*YOUR GOAL:*
Please extract the data starting with the line that contains "You are a computer-use agent. The image" and going on through the line that contains "pos(274,174)", both included. Reproduce those lines exactly, character for character, and add no other lines.

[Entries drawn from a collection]
:::::

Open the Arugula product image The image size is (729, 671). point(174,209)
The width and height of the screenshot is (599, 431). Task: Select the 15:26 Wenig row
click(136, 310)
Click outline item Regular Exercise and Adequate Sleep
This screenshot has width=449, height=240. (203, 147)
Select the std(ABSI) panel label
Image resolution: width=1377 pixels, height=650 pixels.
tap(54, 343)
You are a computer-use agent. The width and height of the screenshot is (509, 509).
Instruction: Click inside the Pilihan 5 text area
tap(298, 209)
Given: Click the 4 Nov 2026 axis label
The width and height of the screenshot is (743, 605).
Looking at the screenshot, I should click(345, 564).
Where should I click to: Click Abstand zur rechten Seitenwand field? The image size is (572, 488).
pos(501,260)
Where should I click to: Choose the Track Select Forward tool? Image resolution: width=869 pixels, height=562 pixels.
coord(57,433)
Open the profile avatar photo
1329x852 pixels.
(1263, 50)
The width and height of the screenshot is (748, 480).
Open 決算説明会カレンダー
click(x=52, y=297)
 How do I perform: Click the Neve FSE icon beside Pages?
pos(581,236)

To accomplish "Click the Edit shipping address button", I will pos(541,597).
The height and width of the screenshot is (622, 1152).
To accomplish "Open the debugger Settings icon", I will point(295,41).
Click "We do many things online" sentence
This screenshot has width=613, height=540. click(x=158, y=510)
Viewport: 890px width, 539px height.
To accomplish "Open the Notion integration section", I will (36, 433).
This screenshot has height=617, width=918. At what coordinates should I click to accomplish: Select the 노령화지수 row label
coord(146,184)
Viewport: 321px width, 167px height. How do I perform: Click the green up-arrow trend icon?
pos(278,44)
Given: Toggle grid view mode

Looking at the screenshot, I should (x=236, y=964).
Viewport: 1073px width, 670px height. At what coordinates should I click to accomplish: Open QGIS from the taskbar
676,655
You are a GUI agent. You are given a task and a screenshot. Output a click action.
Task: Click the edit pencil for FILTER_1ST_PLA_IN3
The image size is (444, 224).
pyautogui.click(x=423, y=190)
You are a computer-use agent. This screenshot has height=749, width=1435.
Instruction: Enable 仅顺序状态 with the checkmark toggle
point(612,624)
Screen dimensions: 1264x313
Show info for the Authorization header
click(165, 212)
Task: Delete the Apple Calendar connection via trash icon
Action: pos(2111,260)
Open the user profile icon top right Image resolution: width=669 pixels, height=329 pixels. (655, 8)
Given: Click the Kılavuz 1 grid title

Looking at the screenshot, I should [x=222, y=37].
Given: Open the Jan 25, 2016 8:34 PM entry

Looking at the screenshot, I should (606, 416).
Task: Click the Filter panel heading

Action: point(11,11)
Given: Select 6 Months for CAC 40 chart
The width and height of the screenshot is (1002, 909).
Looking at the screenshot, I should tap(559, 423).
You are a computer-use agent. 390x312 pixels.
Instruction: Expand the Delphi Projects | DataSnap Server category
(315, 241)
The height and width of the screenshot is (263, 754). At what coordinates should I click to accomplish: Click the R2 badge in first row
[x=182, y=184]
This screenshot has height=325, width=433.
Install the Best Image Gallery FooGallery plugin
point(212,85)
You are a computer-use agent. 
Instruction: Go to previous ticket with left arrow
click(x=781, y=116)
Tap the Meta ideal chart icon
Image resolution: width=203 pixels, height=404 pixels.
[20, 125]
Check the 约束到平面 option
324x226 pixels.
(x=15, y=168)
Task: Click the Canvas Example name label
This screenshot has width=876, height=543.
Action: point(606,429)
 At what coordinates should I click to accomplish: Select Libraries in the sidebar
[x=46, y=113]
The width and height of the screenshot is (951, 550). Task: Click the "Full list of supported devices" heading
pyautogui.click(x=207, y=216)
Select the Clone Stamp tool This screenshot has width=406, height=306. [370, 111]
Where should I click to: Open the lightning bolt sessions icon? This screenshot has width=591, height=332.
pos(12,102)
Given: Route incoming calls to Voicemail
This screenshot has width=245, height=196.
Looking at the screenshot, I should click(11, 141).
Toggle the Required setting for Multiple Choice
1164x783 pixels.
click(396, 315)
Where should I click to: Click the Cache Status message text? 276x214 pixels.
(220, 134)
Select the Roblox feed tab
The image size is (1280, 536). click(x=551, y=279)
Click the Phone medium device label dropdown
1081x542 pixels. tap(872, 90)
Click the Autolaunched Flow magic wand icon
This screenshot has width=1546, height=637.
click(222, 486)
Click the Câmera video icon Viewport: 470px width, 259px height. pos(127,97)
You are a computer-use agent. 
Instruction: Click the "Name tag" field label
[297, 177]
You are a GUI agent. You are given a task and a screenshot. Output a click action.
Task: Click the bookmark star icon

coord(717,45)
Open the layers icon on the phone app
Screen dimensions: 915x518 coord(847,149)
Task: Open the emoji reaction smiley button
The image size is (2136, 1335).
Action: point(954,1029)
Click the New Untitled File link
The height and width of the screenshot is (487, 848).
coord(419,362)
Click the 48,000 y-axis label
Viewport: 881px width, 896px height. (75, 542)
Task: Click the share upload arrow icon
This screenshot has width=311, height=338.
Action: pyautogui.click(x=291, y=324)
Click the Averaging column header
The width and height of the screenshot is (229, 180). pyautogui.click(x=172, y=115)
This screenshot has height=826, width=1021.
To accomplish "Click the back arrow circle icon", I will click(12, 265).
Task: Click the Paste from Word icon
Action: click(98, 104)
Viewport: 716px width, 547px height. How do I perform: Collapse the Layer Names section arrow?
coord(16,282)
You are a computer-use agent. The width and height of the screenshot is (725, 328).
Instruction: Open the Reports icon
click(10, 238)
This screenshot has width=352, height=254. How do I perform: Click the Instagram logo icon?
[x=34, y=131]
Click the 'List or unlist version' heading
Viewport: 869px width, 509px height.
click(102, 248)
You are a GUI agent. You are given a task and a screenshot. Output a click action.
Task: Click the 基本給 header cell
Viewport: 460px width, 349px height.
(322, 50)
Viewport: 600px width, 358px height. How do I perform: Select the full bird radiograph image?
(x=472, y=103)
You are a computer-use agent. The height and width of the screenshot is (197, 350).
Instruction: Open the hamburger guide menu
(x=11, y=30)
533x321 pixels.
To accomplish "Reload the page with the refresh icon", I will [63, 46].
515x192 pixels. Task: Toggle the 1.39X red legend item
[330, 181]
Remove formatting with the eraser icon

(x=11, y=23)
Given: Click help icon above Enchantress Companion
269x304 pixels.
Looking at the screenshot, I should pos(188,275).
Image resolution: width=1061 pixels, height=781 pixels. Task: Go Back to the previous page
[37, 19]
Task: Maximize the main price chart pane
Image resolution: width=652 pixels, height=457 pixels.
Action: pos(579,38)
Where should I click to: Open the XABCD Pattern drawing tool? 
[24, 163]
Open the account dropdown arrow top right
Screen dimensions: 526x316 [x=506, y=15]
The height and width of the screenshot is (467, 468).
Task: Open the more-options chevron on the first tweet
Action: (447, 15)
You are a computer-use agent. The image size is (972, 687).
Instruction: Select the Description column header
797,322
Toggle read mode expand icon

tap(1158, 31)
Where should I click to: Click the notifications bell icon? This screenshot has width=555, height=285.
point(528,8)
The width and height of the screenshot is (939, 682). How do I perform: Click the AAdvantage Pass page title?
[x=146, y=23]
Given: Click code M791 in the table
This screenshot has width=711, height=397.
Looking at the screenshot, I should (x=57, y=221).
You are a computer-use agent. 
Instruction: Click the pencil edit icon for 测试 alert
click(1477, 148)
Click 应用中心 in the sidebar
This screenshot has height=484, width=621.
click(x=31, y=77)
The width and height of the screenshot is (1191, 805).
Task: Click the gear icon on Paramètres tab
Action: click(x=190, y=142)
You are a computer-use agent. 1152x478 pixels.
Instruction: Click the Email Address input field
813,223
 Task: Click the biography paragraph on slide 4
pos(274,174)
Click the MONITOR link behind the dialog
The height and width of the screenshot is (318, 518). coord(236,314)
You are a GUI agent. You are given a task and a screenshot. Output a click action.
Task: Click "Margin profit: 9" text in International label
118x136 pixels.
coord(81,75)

:::::

*WORKED SOLUTION:*
You are a computer-use agent. The image size is (972, 687).
Instruction: Select the Description column header
797,322
Toggle read mode expand icon

tap(1158, 31)
Where should I click to: Click the notifications bell icon? This screenshot has width=555, height=285.
point(528,8)
The width and height of the screenshot is (939, 682). How do I perform: Click the AAdvantage Pass page title?
[x=146, y=23]
Given: Click code M791 in the table
This screenshot has width=711, height=397.
Looking at the screenshot, I should (x=57, y=221).
You are a computer-use agent. 
Instruction: Click the pencil edit icon for 测试 alert
click(1477, 148)
Click 应用中心 in the sidebar
This screenshot has height=484, width=621.
click(x=31, y=77)
The width and height of the screenshot is (1191, 805).
Task: Click the gear icon on Paramètres tab
Action: click(x=190, y=142)
You are a computer-use agent. 1152x478 pixels.
Instruction: Click the Email Address input field
813,223
 Task: Click the biography paragraph on slide 4
pos(274,174)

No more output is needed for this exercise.